◆ **Stored items**
□ □ □ □ □

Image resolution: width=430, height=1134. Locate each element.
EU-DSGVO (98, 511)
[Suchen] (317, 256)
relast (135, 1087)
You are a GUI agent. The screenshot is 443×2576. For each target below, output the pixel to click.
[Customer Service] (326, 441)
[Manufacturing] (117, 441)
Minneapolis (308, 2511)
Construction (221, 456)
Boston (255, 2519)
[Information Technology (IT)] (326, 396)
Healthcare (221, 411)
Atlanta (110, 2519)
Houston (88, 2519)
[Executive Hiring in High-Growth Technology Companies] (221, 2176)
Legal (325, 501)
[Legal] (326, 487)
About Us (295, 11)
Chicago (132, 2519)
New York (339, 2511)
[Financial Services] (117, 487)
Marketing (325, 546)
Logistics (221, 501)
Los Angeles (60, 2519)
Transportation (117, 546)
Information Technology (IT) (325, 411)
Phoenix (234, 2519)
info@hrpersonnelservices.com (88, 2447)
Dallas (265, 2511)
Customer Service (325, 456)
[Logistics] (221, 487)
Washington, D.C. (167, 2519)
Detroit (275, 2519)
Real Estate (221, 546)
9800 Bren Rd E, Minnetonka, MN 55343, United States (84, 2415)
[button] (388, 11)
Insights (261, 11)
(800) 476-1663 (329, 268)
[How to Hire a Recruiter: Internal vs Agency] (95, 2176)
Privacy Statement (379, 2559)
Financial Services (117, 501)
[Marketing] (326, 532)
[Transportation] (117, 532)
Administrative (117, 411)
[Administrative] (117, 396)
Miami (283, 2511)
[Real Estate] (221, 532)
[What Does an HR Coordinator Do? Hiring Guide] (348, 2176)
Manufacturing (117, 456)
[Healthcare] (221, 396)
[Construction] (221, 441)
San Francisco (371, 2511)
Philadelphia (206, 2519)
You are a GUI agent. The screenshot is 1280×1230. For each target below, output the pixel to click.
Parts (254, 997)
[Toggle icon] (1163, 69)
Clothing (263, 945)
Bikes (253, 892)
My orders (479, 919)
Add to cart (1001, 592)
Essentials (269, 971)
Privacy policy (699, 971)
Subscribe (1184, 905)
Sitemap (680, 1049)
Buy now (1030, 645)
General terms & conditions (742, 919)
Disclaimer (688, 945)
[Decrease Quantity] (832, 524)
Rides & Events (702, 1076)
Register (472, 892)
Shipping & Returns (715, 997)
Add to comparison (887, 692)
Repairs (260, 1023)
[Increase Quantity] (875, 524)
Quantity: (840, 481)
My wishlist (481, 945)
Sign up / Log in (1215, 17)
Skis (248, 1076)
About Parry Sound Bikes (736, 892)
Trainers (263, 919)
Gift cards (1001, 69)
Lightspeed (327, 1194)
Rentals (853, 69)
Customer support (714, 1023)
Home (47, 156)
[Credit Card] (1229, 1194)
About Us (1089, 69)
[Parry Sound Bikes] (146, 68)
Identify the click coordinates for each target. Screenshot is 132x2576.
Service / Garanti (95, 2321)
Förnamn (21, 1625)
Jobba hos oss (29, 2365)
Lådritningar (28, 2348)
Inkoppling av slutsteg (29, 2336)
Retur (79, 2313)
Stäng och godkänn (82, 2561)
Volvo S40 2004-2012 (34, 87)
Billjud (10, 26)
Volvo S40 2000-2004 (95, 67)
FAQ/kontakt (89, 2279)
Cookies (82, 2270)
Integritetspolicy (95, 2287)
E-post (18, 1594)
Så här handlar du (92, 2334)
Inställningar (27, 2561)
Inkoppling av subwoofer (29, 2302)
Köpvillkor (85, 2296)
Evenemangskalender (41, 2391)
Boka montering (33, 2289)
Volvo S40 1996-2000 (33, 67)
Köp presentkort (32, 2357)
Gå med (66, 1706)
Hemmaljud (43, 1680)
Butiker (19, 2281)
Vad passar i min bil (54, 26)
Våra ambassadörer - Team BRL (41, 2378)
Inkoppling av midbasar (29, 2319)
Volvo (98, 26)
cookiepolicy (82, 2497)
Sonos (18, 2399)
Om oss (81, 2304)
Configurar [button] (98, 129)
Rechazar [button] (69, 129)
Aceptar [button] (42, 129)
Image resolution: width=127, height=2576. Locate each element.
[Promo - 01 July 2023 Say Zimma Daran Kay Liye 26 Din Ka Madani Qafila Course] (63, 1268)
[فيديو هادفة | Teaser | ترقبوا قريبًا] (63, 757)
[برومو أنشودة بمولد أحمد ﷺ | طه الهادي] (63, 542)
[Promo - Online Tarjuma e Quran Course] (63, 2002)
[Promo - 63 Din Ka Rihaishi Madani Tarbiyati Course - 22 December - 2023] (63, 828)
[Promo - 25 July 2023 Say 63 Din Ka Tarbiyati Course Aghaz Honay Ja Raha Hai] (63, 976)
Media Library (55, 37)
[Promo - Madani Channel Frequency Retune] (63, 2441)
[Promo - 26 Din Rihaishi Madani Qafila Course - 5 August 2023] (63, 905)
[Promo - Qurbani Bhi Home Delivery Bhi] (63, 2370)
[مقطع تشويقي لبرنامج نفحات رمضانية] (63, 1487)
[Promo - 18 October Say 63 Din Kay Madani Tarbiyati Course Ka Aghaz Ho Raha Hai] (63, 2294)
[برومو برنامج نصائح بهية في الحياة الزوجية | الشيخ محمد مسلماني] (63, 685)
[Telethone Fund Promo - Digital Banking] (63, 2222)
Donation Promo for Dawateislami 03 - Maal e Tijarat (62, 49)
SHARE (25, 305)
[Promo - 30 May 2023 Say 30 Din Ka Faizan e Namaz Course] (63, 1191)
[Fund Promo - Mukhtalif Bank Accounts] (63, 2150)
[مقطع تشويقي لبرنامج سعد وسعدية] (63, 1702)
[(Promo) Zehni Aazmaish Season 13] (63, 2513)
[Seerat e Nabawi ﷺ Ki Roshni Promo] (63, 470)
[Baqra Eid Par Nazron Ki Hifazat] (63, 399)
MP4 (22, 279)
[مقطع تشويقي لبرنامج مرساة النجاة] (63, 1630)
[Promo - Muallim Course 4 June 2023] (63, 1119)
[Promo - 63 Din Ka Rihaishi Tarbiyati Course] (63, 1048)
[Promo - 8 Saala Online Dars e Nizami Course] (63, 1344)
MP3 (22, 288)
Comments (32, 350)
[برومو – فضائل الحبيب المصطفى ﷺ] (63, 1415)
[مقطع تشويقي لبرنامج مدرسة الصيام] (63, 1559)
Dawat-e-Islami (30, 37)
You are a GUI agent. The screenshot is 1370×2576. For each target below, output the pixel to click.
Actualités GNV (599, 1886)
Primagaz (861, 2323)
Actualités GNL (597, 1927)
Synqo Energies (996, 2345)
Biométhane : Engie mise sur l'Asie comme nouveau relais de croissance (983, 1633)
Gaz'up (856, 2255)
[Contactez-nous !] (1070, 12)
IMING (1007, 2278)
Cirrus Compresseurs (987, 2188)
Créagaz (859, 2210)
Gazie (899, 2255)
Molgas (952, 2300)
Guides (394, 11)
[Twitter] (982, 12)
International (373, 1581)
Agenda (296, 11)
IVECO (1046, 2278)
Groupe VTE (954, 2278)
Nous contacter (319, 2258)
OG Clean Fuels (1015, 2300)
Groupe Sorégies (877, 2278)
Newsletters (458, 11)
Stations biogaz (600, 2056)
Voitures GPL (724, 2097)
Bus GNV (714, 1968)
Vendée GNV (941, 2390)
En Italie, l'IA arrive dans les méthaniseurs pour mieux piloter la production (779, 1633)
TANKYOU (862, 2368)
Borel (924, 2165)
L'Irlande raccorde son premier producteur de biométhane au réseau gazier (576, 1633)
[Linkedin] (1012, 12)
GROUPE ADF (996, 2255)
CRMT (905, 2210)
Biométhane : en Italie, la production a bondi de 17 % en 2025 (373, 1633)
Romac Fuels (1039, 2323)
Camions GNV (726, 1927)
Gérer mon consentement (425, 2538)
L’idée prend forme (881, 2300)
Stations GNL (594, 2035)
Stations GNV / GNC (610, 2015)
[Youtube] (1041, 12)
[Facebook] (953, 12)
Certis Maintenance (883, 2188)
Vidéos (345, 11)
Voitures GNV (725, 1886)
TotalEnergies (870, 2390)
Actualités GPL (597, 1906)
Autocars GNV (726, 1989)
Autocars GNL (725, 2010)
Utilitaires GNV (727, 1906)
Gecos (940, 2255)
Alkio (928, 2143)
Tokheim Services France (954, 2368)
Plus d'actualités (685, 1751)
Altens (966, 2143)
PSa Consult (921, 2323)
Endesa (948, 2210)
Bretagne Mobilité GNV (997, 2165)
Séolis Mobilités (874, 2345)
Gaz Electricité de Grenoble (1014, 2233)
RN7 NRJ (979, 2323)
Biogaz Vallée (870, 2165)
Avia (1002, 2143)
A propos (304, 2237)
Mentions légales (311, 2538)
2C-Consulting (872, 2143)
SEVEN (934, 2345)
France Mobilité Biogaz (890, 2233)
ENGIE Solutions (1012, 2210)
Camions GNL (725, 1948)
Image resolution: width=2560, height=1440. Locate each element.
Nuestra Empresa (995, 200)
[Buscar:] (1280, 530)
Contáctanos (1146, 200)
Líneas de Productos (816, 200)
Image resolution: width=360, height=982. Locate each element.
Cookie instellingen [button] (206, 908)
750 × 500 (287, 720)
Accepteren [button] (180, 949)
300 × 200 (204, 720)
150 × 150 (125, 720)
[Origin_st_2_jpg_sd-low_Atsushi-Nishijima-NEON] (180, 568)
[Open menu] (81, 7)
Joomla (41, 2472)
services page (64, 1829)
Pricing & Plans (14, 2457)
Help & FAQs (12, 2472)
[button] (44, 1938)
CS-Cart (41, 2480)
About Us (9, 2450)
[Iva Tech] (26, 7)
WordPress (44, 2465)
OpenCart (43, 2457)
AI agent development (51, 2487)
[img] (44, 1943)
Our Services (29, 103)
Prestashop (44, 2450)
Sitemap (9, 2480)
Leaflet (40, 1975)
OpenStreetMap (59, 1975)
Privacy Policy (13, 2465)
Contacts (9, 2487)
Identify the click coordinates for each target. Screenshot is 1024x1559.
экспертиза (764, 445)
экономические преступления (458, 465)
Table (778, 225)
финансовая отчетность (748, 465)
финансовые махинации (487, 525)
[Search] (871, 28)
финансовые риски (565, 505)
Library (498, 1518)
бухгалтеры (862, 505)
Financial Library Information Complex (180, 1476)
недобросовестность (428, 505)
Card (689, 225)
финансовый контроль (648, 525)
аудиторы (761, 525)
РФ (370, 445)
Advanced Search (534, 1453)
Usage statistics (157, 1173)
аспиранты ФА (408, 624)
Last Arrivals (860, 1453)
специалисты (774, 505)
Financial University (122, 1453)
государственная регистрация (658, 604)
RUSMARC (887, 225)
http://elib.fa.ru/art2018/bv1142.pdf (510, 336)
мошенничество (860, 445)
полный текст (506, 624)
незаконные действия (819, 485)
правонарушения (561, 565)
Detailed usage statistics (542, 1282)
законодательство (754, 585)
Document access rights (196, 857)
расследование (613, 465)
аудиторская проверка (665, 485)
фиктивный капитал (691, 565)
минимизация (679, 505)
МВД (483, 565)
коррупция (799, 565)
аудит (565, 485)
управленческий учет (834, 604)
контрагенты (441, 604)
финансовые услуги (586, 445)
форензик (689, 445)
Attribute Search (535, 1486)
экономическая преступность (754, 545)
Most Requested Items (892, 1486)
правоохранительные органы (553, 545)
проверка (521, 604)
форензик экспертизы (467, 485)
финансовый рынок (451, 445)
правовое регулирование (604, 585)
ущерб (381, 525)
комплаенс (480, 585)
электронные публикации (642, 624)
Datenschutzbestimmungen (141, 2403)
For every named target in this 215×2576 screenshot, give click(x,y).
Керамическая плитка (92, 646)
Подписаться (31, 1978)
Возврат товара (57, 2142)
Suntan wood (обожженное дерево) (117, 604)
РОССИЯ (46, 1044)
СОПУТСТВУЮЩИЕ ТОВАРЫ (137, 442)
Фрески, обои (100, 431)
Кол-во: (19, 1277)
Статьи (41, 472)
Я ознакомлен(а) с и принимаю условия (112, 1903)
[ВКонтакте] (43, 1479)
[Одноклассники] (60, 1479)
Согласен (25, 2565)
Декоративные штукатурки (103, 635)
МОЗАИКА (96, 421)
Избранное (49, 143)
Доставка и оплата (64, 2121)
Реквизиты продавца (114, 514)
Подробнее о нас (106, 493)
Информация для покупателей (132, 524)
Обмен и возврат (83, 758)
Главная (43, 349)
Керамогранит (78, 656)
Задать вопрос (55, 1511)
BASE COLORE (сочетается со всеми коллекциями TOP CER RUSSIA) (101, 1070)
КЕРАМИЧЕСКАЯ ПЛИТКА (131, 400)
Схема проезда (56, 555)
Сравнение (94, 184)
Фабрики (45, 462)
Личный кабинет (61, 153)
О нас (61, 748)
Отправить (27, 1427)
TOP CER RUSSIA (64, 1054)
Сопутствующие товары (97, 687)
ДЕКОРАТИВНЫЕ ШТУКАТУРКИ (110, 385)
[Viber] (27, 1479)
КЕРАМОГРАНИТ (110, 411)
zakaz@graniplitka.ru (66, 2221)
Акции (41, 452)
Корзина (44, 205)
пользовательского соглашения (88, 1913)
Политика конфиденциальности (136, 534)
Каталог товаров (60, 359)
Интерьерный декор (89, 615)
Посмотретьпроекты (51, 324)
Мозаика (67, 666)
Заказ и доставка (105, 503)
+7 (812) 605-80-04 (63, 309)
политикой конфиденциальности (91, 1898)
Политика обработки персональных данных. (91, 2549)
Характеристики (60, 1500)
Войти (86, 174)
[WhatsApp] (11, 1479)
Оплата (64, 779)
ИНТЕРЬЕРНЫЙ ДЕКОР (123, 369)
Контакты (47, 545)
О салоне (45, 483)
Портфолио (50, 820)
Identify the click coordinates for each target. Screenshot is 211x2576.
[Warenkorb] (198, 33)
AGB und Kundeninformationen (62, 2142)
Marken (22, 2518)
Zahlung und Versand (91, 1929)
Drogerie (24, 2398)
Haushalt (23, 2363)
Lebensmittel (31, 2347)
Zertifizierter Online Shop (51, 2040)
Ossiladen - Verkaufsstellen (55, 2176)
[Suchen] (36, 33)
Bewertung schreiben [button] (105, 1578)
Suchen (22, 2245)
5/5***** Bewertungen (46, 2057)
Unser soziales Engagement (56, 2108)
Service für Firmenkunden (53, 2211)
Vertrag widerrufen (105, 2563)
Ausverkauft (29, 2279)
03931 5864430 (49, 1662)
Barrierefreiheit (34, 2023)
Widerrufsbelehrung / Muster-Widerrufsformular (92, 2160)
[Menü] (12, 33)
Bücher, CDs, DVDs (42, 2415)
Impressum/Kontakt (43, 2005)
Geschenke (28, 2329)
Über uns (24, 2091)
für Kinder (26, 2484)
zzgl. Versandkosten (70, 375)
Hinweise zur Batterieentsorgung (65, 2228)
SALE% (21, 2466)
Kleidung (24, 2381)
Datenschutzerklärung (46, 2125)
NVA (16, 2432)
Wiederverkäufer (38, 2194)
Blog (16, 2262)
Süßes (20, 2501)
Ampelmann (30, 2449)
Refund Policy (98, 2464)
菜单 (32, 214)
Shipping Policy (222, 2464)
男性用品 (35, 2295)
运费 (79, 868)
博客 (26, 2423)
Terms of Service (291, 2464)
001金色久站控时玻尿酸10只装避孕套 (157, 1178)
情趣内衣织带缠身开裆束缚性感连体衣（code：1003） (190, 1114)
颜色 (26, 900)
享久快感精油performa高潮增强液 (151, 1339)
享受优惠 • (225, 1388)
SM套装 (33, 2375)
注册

□ □ □ □ □

◆ **WHAT TO DO**
Each line from the beginning of the entries to the line with "[Manufacturing] (117, 441)" must be repeated exactly, with both end lines kept and no other lines given.

◆ **SOLUTION**
Image resolution: width=430, height=1134. Locate each element.
EU-DSGVO (98, 511)
[Suchen] (317, 256)
relast (135, 1087)
You are a GUI agent. The screenshot is 443×2576. For each target below, output the pixel to click.
[Customer Service] (326, 441)
[Manufacturing] (117, 441)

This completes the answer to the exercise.